__AVAILABLE DATA__
<<<<

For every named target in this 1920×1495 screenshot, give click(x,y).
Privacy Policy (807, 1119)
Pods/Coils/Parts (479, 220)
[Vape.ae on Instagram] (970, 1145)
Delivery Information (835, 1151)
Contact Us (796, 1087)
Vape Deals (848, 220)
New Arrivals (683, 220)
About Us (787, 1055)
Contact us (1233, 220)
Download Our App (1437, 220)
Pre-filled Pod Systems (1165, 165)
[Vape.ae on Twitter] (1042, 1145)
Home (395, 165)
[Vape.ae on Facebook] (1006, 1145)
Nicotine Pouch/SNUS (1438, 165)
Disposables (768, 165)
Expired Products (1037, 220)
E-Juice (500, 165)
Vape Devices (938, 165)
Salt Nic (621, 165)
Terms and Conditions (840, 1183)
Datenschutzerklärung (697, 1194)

>>>>
<<<<

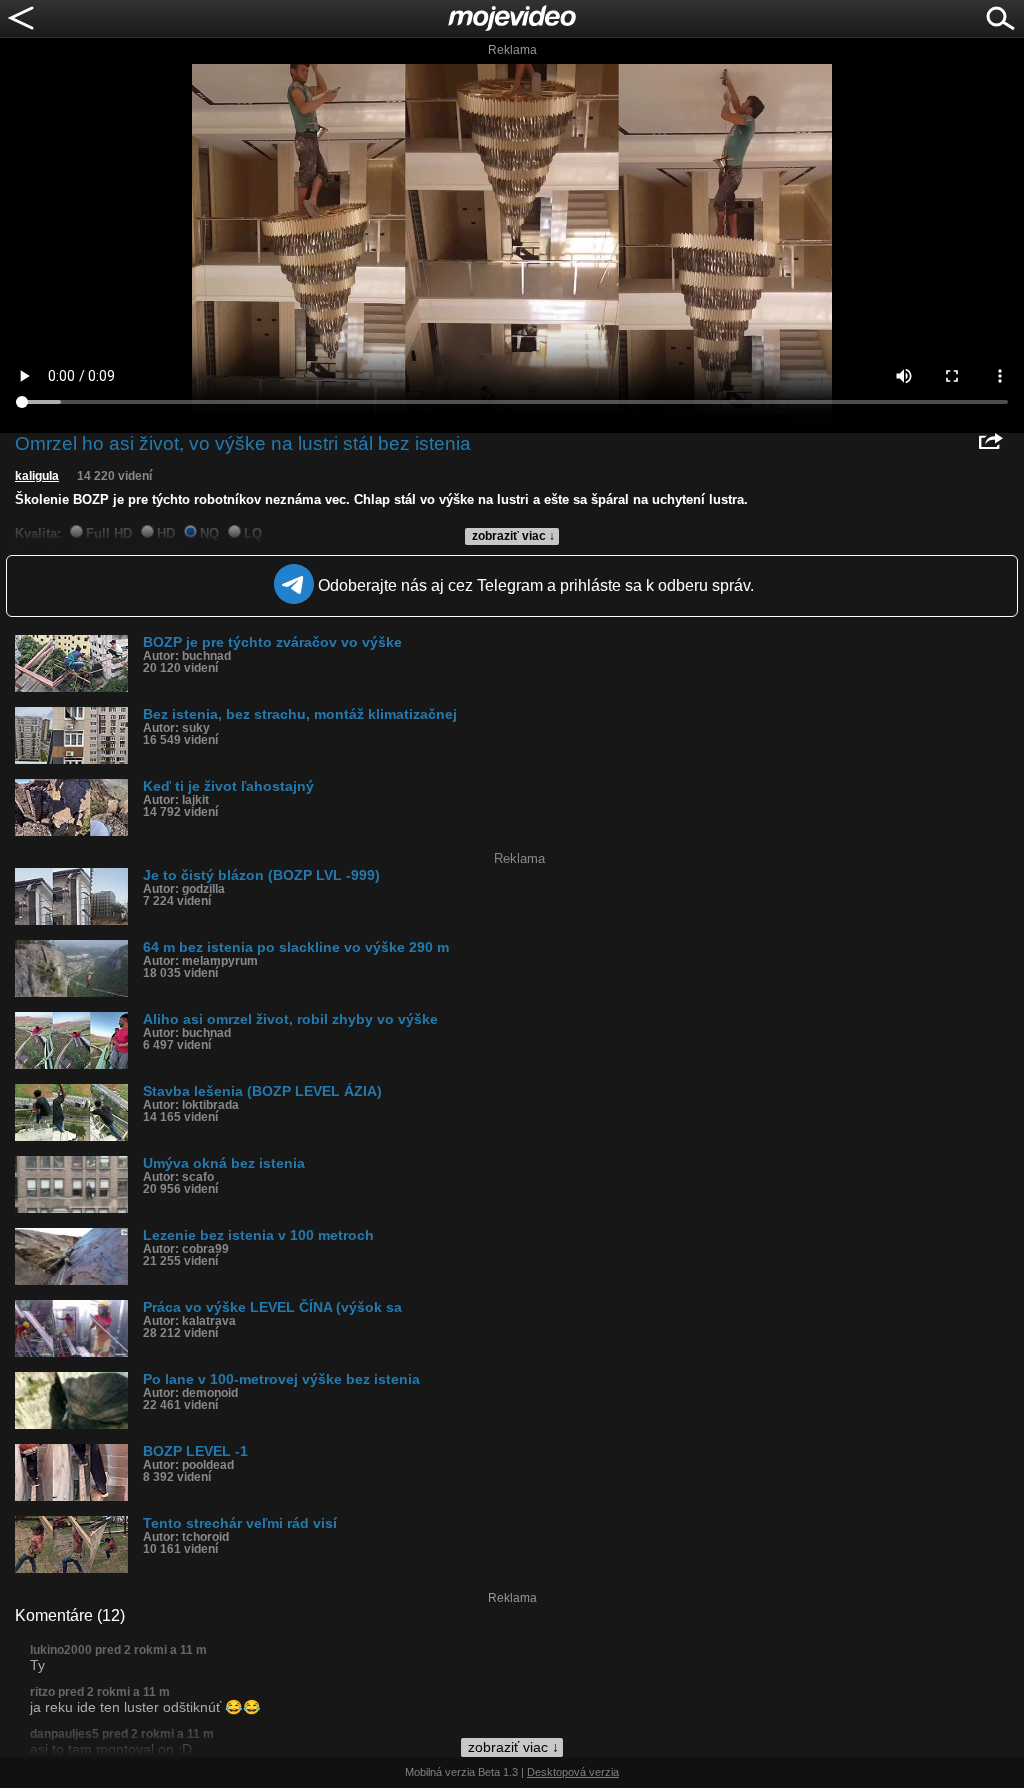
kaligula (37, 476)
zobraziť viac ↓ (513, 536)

>>>>

__EXERCISE GOAL__
Look above for the line with "For every named" and the line with "Download Our App (1437, 220)". Retype those two lines and every line between them exactly, adding nothing.

__OUTPUT FOR THIS EXERCISE__
For every named target in this 1920×1495 screenshot, give click(x,y).
Privacy Policy (807, 1119)
Pods/Coils/Parts (479, 220)
[Vape.ae on Instagram] (970, 1145)
Delivery Information (835, 1151)
Contact Us (796, 1087)
Vape Deals (848, 220)
New Arrivals (683, 220)
About Us (787, 1055)
Contact us (1233, 220)
Download Our App (1437, 220)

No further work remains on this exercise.